D. Sta cercando di ridare credibilità ed efficienza all’Anas, a partire dal fornire ai clienti strade migliori, ed ha previsto un meccanismo di verifica stringente sulla qualità del servizio che l’Anas offre. Spiega come funziona?
R. È un’altra importante svolta e il segnale che l’Anas è attenta alle proprie responsabilità e rivolge un grande impegno nell’offrire un servizio di qualità. Per la prima volta con il Ministero delle Infrastrutture e dei Trasporti abbiamo introdotto indicatori di risultati che misurano la qualità dei servizi offerti ai nostri clienti, prevedendo anche penali specifiche. È l’inizio di un metodo che prevede un miglioramento dei servizi e, già nel 2016, l’evoluzione e il miglioramento degli indicatori stessi, in riferimento a servizi quali la pavimentazione, la segnaletica verticale, l’illuminazione ecc. In relazione ai servizi misurabili, gli indicatori permetteranno di verificare i risultati della nostra società.

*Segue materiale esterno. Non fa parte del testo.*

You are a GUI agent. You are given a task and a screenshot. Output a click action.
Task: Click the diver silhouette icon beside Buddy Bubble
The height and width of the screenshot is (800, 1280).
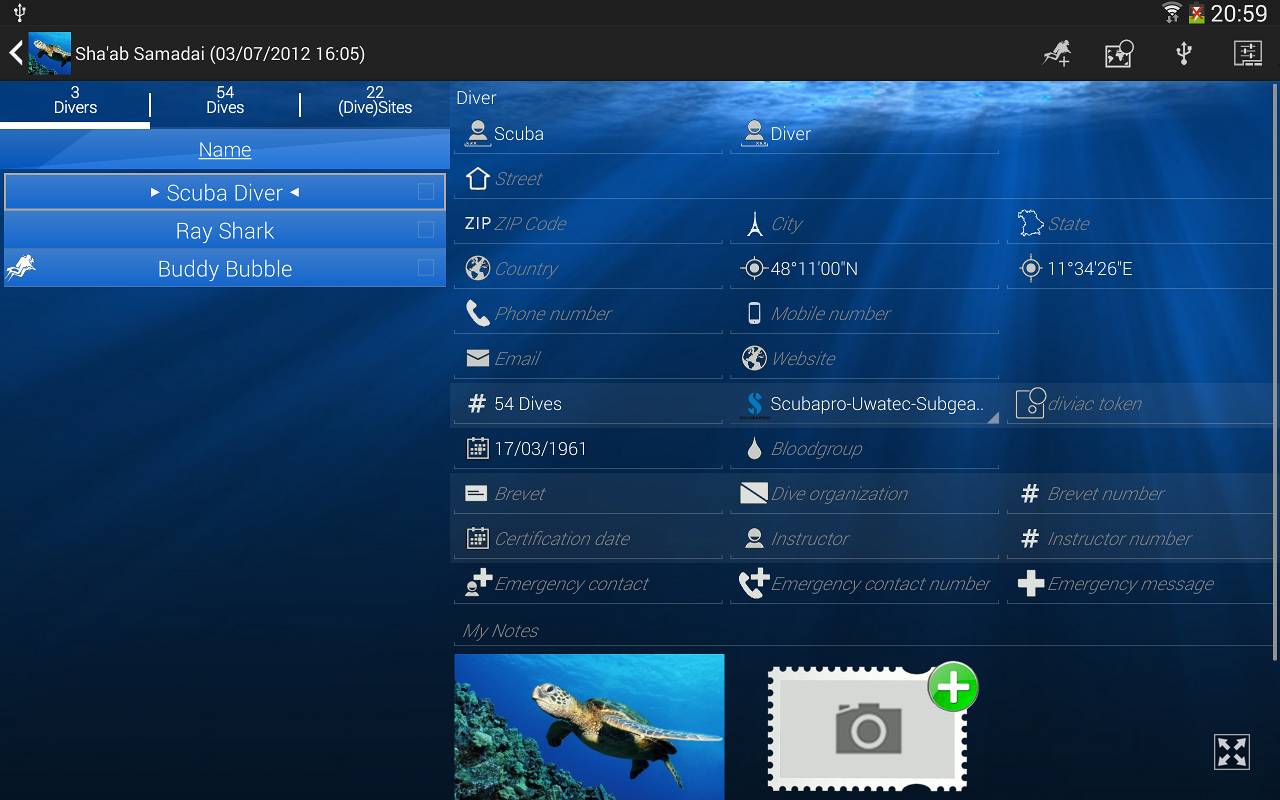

D. Una svolta epocale è vedere un’Anas «market oriented» come  qualcosa che fa cambiare pelle all’azienda: è l’autonomia finanziaria?
R. Nel nuovo corso intrapreso, tra le proposte di rilievo si trova l’autonomia finanziaria della spa. Una sfida complessa che muove dall’esigenza di programmare investimenti con risorse certe, senza incidere sulle casse dello Stato, e dunque «deconsolidare» l’Anas dalla Pubblica Amministrazione e dal debito pubblico.

D. Come vi state muovendo?
R. L’Anas ha proposto un modello di tariffa, come avviene per altri servizi di rete regolamentati quali elettricità, gas, acqua, telecomunicazioni e aeroporti. Un aspetto importante a questo riguardo è che l’Autorità dei Trasporti avrebbe il compito di definire la tariffa, quindi lo farà un soggetto autonomo.

D. E come funzionerebbe?
R. In sostanza verrebbe girata dallo Stato all’Anas una quota del valore del carburante pagato dal cliente stradale quando fa rifornimento: una tariffa dunque esclusivamente legata all’effettivo uso delle strade, che non rappresenta una spesa aggiuntiva per l’automobilista. Inoltre lo Stato, rinunciando alla quota sul valore del carburante, ne trae comunque vantaggio dal momento che, con questa partita di giro, non dovrebbe più finanziare direttamente gli investimenti dell’Anas, pari ad un valore medio di oltre due miliardi di euro all’anno. In parallelo a questa operazione saranno introdotti gli indicatori di risultati che misurano la qualità dei servizi offerti dall’Anas, corrispondenti ai parametri tariffari sul valore del carburante. Di fronte a questo introito certo, l’Anas potrebbe ulteriormente finanziarsi rivolgendosi al mercato dei capitali tramite istituti bancari e obbligazioni.